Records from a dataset
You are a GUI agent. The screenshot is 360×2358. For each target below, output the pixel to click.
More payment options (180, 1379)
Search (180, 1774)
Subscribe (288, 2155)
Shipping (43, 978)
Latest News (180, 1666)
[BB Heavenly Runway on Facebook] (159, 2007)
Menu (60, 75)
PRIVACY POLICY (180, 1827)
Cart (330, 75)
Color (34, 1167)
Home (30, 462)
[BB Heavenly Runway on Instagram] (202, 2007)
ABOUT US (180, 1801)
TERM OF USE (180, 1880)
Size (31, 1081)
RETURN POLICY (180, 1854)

**Instructions for the task**: Starting at the line with "Latest News (180, 1666)", copy every line up to and including the last one in the entries above.

**Written solution**:
Latest News (180, 1666)
[BB Heavenly Runway on Facebook] (159, 2007)
Menu (60, 75)
PRIVACY POLICY (180, 1827)
Cart (330, 75)
Color (34, 1167)
Home (30, 462)
[BB Heavenly Runway on Instagram] (202, 2007)
ABOUT US (180, 1801)
TERM OF USE (180, 1880)
Size (31, 1081)
RETURN POLICY (180, 1854)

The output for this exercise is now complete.